Stored records
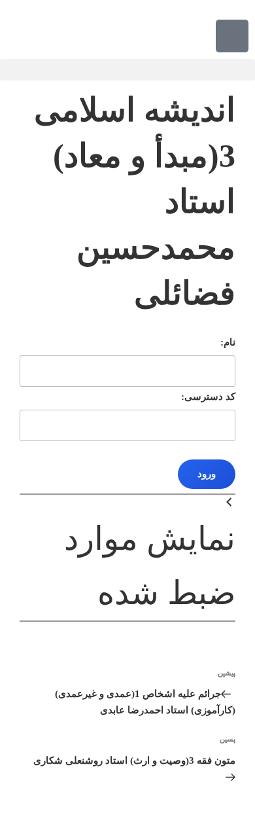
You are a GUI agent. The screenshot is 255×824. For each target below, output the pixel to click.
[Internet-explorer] (232, 36)
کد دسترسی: (208, 396)
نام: (227, 342)
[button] (127, 70)
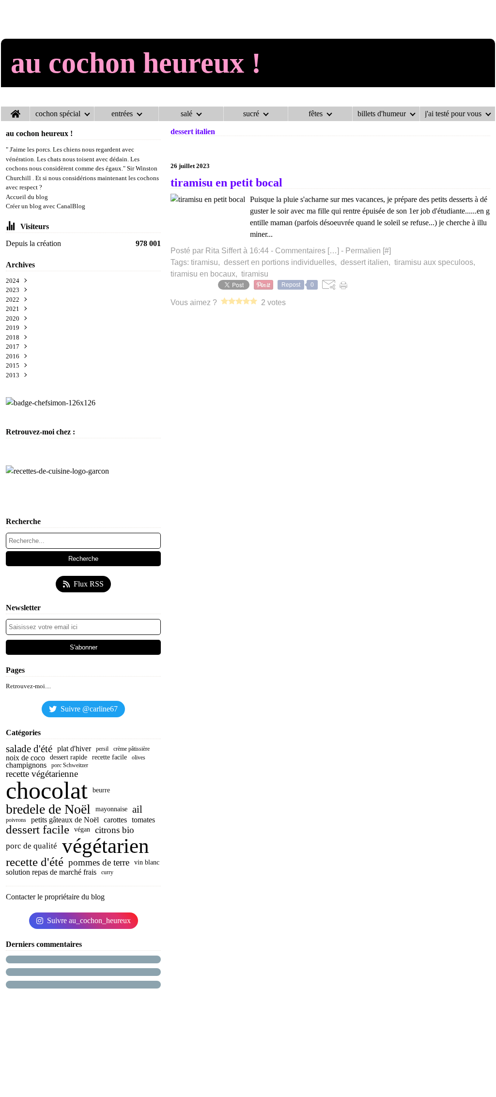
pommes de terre (98, 862)
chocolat (47, 790)
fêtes (316, 114)
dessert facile (37, 830)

REQUIREMENTS:
Replace "GUI agent" with "interface agent" throughout the entries above, keeping every other line and character unchanged. Leave the pictures out of your output.

RESULT FOR THIS TASK:
You are a interface agent. The screenshot is 255×824. For each target below, output the pixel to click.
[Internet-explorer] (232, 36)
کد دسترسی: (208, 396)
نام: (227, 342)
[button] (127, 70)
pommes de terre (98, 862)
chocolat (47, 790)
fêtes (316, 114)
dessert facile (37, 830)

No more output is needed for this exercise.